La Cedu ammette la pubblicazione di foto di un accusato (CEDU, sez. III, sent. 7 maggio 2019, ric. nn. 11436/06 e 22912/06) Stampa la pagina

I Giudici di Strasburgo hanno rigettato il ricorso di due cittadini russi che, arrestati perché accusati di alcuni reati, lamentavano, tra l’altro, la violazione del diritto al rispetto della vita privata ex art. 8 Cedu, a causa della pubblicazione di proprie fotografie su un giornale che si era occupato di tale vicenda giudiziaria. La Corte Edu ha, innanzitutto, ricordato che perché possa invocarsi l’art. 8, la lesione alla reputazione o all’onore deve raggiungere un certo livello di gravità e deve essere tale da arrecare pregiudizio al godimento del diritto al rispetto della vita privata. Ebbene, pur non negando che la pubblicazione di una fotografia, affiancata da un articolo sulle accuse rivolte ai ricorrenti e sul loro possibile coinvolgimento in una banda accusata di aver commesso altri reati, raggiunga un rilevante livello di gravità, la Corte ribadisce che la libertà di stampa non può essere compressa in presenza di un interesse pubblico alla diffusione di una notizia che contribuisce a un dibattito su una questione di interesse generale. Ed invero, la collettività ha interesse ad essere informata sui procedimenti giudiziari, ferma restando la necessità di evitare i “processi attraverso i media” e di garantire la presunzione d’innocenza. A nulla rileva, inoltre, la circostanza che nel caso di specie il ricorrente non fosse un personaggio pubblico, essendo questo solo uno degli elementi da prendere in considerazione per verificare l’interesse della collettività alla notizia.

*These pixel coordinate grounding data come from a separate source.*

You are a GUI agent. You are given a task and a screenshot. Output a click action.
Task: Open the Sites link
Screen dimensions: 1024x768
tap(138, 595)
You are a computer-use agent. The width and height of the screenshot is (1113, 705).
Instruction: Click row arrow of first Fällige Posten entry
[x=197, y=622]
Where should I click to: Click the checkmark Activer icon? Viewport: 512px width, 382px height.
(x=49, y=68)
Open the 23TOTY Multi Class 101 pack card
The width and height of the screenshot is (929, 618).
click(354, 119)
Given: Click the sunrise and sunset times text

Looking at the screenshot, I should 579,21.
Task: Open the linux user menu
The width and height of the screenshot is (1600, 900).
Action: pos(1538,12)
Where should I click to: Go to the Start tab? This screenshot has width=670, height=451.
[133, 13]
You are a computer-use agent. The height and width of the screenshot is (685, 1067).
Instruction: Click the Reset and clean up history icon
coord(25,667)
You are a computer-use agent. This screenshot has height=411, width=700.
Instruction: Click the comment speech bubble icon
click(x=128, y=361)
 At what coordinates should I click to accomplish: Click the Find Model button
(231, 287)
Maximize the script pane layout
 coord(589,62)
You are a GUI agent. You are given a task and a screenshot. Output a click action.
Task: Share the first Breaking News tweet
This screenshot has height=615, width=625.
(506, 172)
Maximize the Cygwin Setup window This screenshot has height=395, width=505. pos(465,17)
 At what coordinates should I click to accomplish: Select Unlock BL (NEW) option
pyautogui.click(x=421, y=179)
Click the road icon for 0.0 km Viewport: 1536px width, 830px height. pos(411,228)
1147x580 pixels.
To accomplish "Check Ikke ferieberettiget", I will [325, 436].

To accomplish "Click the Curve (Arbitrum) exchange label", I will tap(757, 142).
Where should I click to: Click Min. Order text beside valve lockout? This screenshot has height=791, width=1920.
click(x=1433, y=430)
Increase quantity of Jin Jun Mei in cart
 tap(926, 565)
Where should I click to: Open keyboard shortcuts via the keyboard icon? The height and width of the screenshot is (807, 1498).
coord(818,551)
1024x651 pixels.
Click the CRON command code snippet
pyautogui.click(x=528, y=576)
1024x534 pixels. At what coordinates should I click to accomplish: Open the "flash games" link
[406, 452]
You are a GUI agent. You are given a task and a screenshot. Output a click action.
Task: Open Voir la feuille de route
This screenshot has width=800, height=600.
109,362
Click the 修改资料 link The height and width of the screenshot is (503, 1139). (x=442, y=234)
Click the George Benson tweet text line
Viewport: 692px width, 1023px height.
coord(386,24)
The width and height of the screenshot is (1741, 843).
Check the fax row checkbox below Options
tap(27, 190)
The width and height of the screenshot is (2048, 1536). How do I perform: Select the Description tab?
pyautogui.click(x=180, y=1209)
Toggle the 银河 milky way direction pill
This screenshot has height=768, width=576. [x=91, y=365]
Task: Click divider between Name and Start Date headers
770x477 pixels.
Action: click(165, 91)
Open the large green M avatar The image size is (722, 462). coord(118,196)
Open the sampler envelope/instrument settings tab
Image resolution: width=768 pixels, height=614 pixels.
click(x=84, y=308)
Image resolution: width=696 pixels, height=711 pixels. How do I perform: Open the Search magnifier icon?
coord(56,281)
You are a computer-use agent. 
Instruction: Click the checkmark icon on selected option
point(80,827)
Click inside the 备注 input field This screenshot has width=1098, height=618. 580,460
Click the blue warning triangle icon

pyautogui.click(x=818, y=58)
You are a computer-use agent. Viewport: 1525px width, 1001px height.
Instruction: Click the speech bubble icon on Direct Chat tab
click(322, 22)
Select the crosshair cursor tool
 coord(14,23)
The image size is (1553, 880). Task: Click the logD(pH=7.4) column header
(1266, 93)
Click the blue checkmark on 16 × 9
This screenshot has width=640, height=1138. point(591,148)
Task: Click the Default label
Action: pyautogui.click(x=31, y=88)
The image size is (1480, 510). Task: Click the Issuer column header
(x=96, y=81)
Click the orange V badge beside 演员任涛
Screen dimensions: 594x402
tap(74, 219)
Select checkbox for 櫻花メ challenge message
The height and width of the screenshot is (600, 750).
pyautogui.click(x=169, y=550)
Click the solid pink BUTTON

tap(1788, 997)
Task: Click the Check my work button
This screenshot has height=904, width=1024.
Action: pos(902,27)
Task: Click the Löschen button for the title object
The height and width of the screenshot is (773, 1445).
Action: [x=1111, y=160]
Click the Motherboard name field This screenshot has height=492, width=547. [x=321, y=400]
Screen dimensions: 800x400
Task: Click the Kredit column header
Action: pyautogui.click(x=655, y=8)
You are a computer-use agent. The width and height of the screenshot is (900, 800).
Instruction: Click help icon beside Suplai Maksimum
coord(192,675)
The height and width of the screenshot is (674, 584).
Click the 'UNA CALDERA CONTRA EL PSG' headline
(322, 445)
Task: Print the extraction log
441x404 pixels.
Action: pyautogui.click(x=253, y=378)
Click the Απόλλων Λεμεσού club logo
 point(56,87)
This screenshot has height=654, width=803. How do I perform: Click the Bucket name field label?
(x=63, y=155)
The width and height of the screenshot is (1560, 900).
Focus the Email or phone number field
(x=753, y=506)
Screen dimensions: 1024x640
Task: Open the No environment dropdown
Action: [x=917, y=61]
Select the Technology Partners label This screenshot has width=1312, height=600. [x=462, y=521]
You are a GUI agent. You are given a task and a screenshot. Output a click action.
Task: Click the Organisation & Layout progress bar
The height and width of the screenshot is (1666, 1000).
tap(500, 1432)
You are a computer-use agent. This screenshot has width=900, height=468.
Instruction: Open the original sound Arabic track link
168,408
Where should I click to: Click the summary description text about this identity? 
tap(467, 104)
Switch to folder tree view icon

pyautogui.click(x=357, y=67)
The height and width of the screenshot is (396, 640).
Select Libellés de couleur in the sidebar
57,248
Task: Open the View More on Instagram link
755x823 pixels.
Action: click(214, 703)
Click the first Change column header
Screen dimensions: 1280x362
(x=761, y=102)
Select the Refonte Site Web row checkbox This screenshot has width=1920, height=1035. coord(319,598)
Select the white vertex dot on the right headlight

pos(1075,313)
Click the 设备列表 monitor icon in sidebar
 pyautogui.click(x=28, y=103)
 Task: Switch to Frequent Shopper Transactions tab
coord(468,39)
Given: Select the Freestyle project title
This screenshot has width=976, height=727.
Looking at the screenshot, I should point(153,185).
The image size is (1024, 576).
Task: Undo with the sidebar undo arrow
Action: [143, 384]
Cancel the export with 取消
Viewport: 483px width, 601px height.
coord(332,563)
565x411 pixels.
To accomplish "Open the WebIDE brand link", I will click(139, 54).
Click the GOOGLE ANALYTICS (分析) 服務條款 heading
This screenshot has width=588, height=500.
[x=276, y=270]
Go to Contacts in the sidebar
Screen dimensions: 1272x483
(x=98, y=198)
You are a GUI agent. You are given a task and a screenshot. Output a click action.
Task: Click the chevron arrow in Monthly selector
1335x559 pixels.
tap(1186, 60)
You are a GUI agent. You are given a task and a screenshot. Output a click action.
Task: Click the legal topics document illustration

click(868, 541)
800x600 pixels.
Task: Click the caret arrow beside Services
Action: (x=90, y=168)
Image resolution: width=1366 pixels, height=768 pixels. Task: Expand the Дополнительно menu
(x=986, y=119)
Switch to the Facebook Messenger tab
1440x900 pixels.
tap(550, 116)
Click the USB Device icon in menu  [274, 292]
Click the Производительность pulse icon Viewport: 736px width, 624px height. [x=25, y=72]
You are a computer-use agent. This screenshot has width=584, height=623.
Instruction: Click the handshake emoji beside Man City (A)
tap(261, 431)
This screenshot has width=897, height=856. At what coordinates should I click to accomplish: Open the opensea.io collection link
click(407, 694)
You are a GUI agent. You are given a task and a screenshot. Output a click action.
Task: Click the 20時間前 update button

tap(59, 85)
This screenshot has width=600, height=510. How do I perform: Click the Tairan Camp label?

Inoltre, ai fini del rigetto del ricorso, la Corte ha positivamente valutato la circostanza che l’articolo fosse basato su fonti ufficiali, che utilizzasse un linguaggio non offensivo e che rendesse evidente che la persona in oggetto fosse solo “accusata” di un reato. In definitiva, per i Giudici di Strasburgo la pubblicazione su un quotidiano di una fotografia di una persona sospettata di un reato non viola l’art.8 Cedu a condizione che nell’articolo sia ben precisato che il soggetto de quo è solo “accusato”, in modo che risultino chiari i termini della vicenda giudiziaria.